Restoranın konsepti? “Modern Anadolu Mutfağı, fine dining yorumuyla” diye tanımlıyor, ama bu tabirlerin ötesinde “Damakta iz bırakan, neşeli tabaklar hazırlıyoruz. İstanbul’un kör bir noktasındayız, adımız da bu yüzden Sapa. Boğaz’ı vaat etmiyoruz ama çok iyi bir deneyim sunuyoruz” diye devam ediyor. Saray mutfağından, Anadolu’nun ev yemeklerinden ilham alıyor ama füzyon yapmıyor. Menüde memleketi Kastamonu’nun izleri var: Kel simit, çükündür, ceviz, pastırma, siyez. “Memleketimizin özünü yansıtıyoruz” diyor. Tadım menüleri, misafirin ruh haline göre şekilleniyor…
Ümit, sürekli yenilik peşinde “Ayın sonunda menü değişiyor. Yaz için hafif, taze ürünlere yöneleceğiz.” Eylül’de ise köklü bir değişim planlıyor.
“Tekleşmeye gidiyoruz, dostluk yok, muhabbet yok. Burası insanların rahatça konuşabileceği, ferah bir yer olsun istedik” diyor. 26 kişilik ekiple, öğlen 150, akşam 80 misafir ağırlıyorlar. Hafta sonları şirket yemekleri, aile buluşmaları, hatta caz geceleri bile var. “Caz yemekleri de planlıyoruz” diyor gülerek. Pişmanlık? “Mesleki olarak asla. Şef olarak doğmuşum. Yemek yapmak için varım.” Evde yemekleri eşi ve annesi yapıyor, çünkü Ümit’in vakti yok. İki kızı, 17 ve 18 yaşlarında. İş yoğun, ama o mutfakta mutlu.

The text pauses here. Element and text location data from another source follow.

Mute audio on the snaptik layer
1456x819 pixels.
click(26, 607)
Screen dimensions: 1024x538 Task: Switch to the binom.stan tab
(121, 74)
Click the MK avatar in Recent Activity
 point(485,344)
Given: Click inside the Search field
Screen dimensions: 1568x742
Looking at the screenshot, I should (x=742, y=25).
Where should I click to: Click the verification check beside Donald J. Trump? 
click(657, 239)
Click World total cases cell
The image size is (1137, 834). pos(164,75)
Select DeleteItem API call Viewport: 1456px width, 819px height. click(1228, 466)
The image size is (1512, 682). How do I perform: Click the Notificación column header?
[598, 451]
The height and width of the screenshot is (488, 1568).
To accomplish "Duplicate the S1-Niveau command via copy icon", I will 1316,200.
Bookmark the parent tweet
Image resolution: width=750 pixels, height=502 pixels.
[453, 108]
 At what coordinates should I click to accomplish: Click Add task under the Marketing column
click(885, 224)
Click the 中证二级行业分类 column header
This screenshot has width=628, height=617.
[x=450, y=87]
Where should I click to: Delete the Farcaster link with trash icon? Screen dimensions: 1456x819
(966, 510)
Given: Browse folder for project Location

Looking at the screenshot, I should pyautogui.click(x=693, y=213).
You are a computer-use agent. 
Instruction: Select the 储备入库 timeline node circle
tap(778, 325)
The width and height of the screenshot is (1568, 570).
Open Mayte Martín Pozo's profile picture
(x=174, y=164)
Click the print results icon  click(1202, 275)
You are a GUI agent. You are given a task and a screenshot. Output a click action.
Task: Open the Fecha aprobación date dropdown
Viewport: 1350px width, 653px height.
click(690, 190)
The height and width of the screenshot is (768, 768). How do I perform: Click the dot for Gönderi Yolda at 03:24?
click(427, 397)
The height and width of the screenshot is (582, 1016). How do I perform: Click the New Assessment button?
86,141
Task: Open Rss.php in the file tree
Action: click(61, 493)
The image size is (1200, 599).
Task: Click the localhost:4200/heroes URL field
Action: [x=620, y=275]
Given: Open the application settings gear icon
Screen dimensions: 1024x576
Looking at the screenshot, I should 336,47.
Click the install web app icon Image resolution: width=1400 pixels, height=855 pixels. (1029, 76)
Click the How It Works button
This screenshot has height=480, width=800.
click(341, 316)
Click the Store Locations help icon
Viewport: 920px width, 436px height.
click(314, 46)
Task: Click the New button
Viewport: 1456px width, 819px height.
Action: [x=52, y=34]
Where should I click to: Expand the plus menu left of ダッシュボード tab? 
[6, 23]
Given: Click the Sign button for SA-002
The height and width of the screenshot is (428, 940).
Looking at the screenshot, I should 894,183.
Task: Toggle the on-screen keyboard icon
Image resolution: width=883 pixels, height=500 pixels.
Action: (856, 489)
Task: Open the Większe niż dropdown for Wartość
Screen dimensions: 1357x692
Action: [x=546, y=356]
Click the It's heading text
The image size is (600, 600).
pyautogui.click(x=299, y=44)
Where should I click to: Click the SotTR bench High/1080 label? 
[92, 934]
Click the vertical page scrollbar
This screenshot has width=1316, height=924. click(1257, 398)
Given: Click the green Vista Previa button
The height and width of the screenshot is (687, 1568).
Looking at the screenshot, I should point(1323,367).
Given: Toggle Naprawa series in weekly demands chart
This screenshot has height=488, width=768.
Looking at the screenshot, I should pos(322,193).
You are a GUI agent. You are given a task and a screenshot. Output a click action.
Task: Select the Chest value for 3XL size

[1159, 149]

Ümit’in mutfağında konuklarına dikte yok: “Ben yaptım, bunu yiyeceksin, demem. Misafirin özgürlüğü önemli. Balık istemiyorsa, yemez. Ama iyi bir tadım sunarım. Konuklarının ruhuna hitap edeceksin.”
Ümit Şef’in mutfağı dünü pişiren, bugünü sunan, yarına umut bırakan bir hikâye…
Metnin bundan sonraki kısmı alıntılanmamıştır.